然後玲瓏就會一巴掌拍下去,說‘給以爲給你點顏色,你就能開染坊了’!
然後大家便會鬨笑一堂,說玲瓏的口齒又靈巧了幾分,以後可不能隨便得罪她了。
要不就是大家駕着馬車一起去靈山,找鏡心那老頭去吃些酒,亂七八糟的聊些有的沒的,但這也是銘、玲瓏與鏡心仙人而已,阮璟默雖然對玲瓏溫柔無限,柔情似火的,但是對於別人,卻是徹徹底底恢復了自己的性格……
萬年寒冰……
玲瓏常感概,真是不知道阮璟默那溫暖似陽的和藹是怎麼裝出來的,平日裡誰見到他都會避之三尺,說他會凍死人,絕對不是誇張的謬論。
有時候,她也會想,她確實是幸福的,因爲阮璟默的笑只對她一人展露,他的溫度只有她一個人才能體會,才能感受,別人,說望塵莫及都是輕的……
有時,趁着大家都有空閒,玲瓏也會召集衆人一起去後
山野炊,烤烤串,講一些有趣的事情,天文地理、古詩詞句,有時候,連戰事兵法也會略講一二,阮璟默等人自然也會詫異一番,說小瞧了玲瓏。
但外人不知,玲瓏心裡卻明鏡似的,那些她口中滔滔不絕的知識道理,不過都是中國上下幾千年所有大智慧的人彙總總結出來的,她不過是整日裡閒的無事,在編輯部看的,奈何自己記憶力不錯,便也記住了。
就這麼一笑一鬧,一品一嘮的,一個月也就如流沙般的過去了,大家倒沒了感慨,畢竟這月過的很是充裕,而且也養好了自己的傷,也算是值得清慶幸的了。
十月初二,天已然有些涼了,倒是今兒天氣不錯,太陽早早升起,撫上了阮璟默府前的馬車。

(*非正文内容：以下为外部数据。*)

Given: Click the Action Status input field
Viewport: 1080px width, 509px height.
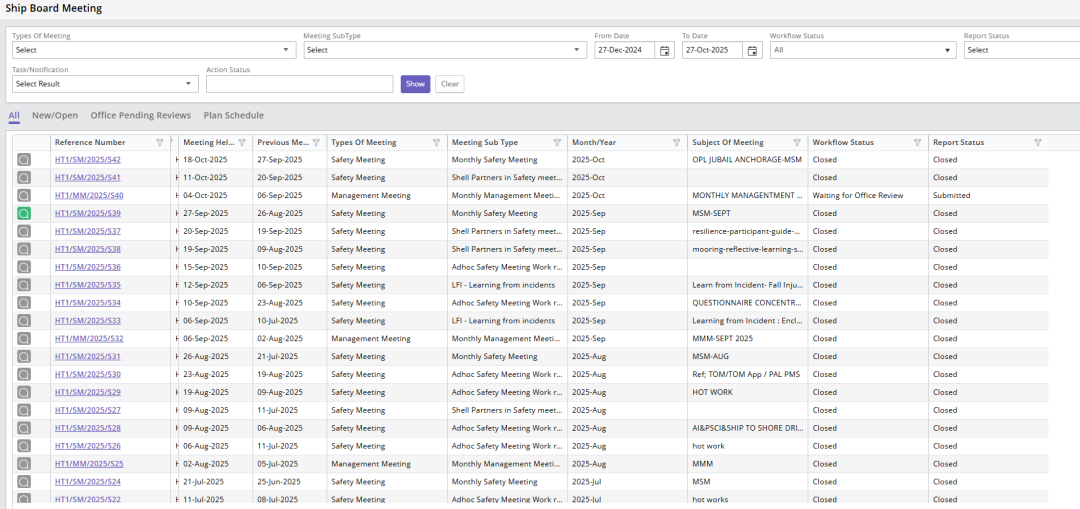Looking at the screenshot, I should pyautogui.click(x=299, y=84).
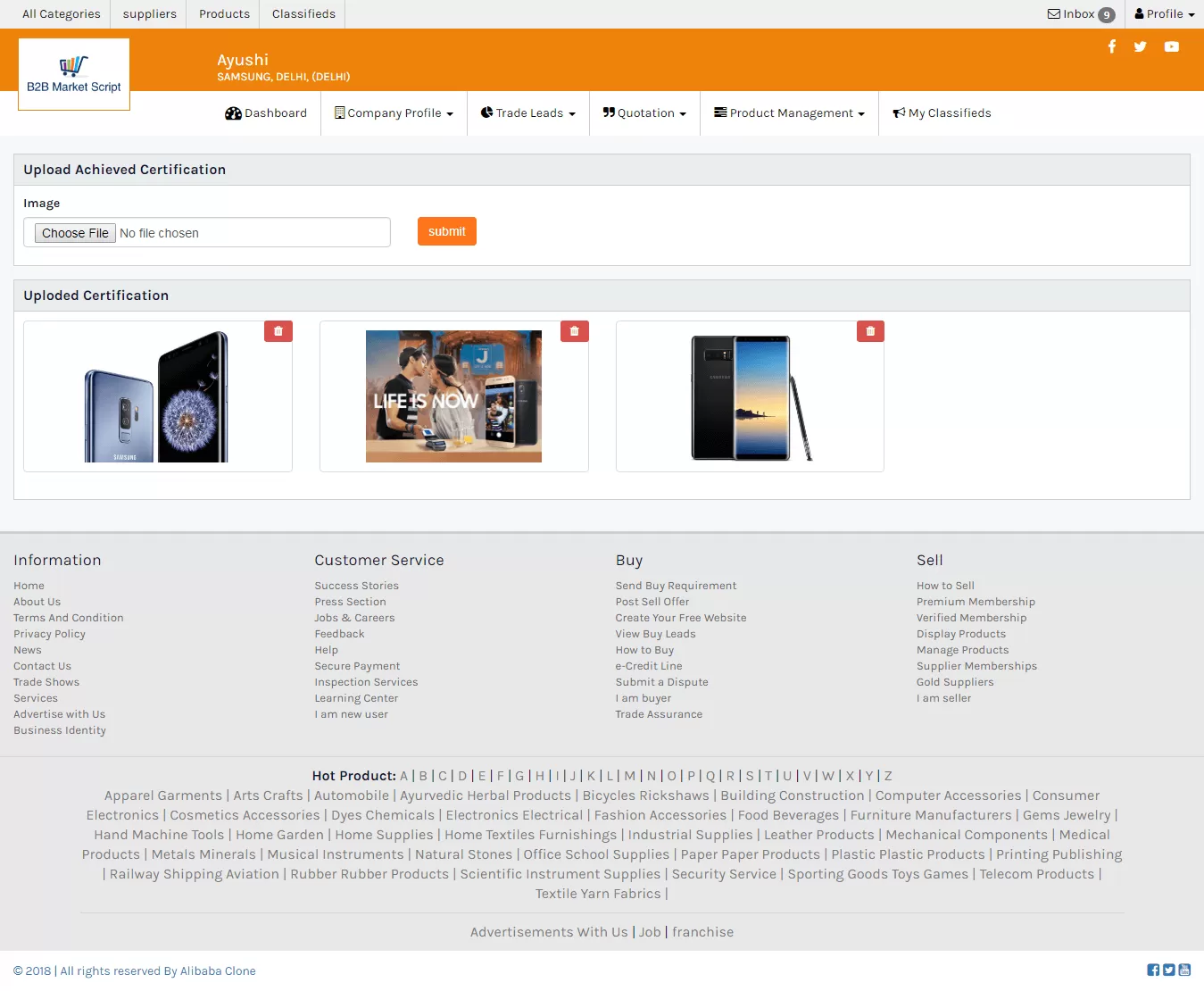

十月初二是個黃道吉日,加上大家都有時間,便準備去安隱寺拜一拜佛祖,順便探看一下許久未見的老六阮慶書。
玲瓏倒是沒多大理會這神啊鬼啊的,不過那阮慶書倒是叫她有了興趣。
據阮璟默的話,阮慶書應該是個不問世事的超大號病秧子,就是比阮璟默還蔫的病秧子,而且整日吃齋唸佛的,估計也是瘦成了皮包骨,想起來就蕭瑟,可憐。

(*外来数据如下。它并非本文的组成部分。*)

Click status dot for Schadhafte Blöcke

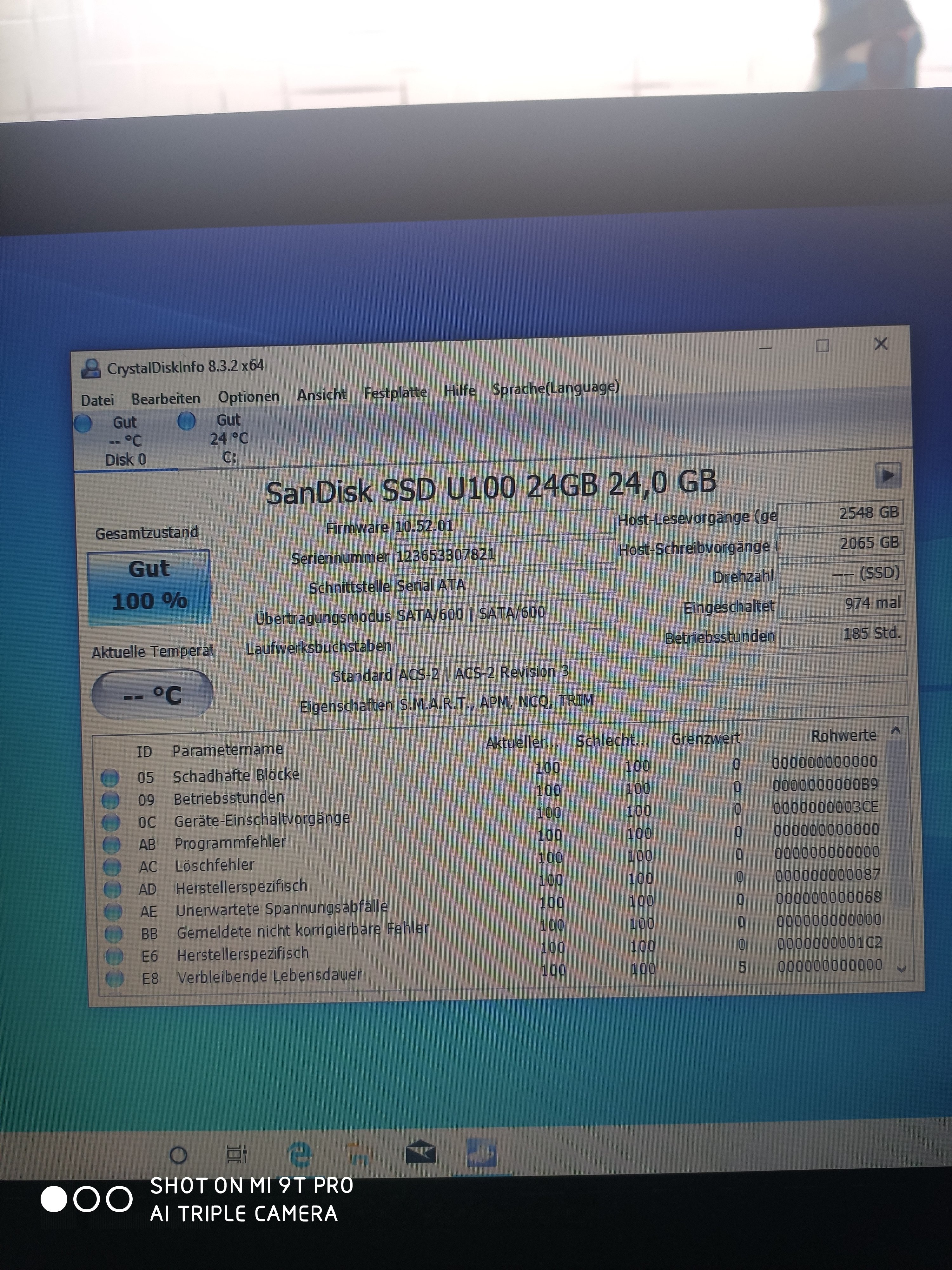(109, 777)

不過那阮慶書竟然一直未跟皇帝抱怨一句,每日安安分分的過着,就像阮璟默似的,完全像裝出來省的別人懷疑一樣。
當時跟阮璟默等人一說自己的見解後,大家便不約而同的笑了,倒不是不屑阮慶書的病情,而是玲瓏的胡亂見解,不知她見到阮慶書之後,會不會覺得自己的這個念想出錯了呢!
這麼說着,阮璟默倒是不禁打了個噴嚏,玲瓏以爲他是感冒了,心中還焦急了一場,後來才得知,應該是李虎在背地裡罵着他呢。

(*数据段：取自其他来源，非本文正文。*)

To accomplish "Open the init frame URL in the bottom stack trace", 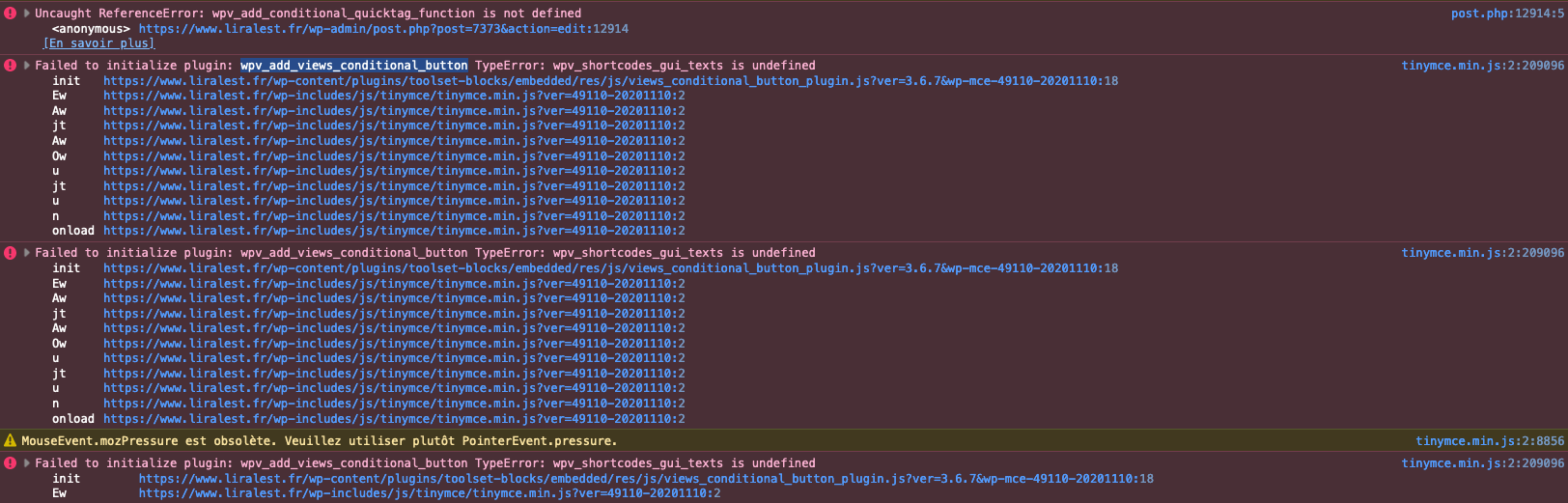I will pos(646,479).

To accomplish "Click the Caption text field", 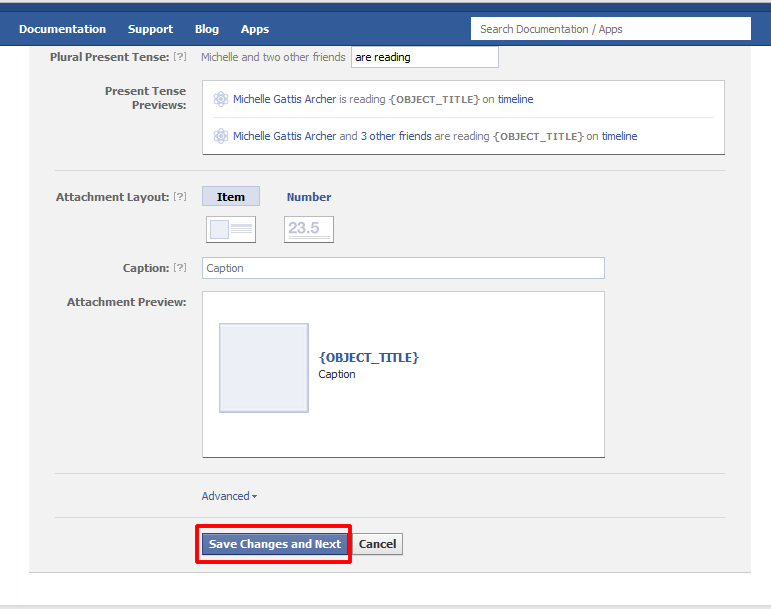I will pyautogui.click(x=403, y=268).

話說這個李虎,從進府沒幾日後,便覺得呆不了在這王府,太困的慌。
玲瓏無奈,思考良久,便將他放在了秀媛閣,當個保安之類的職務,每日倒也無事,只是有惹亂子的人來,出出面,打發打發而已。
李虎落得個清閒,每日吃些酒,見那些姑娘們閒來時跳會舞,唱個小曲,一身魯莽的勁頭倒也不自覺的磨去了不少。
今日去安隱寺一事,李虎其實也有心事去的,倒不知他一個莽夫去寺廟裡作甚,不過阮璟默那一個眼神,便徹底將這件還未發生的事就直接扼殺在搖籃裡了。
如今阮璟默一個噴嚏,玲瓏緊張過後,便想到了這件事,捂着肚子笑了良久,全然不顧臉色漸黑的某默。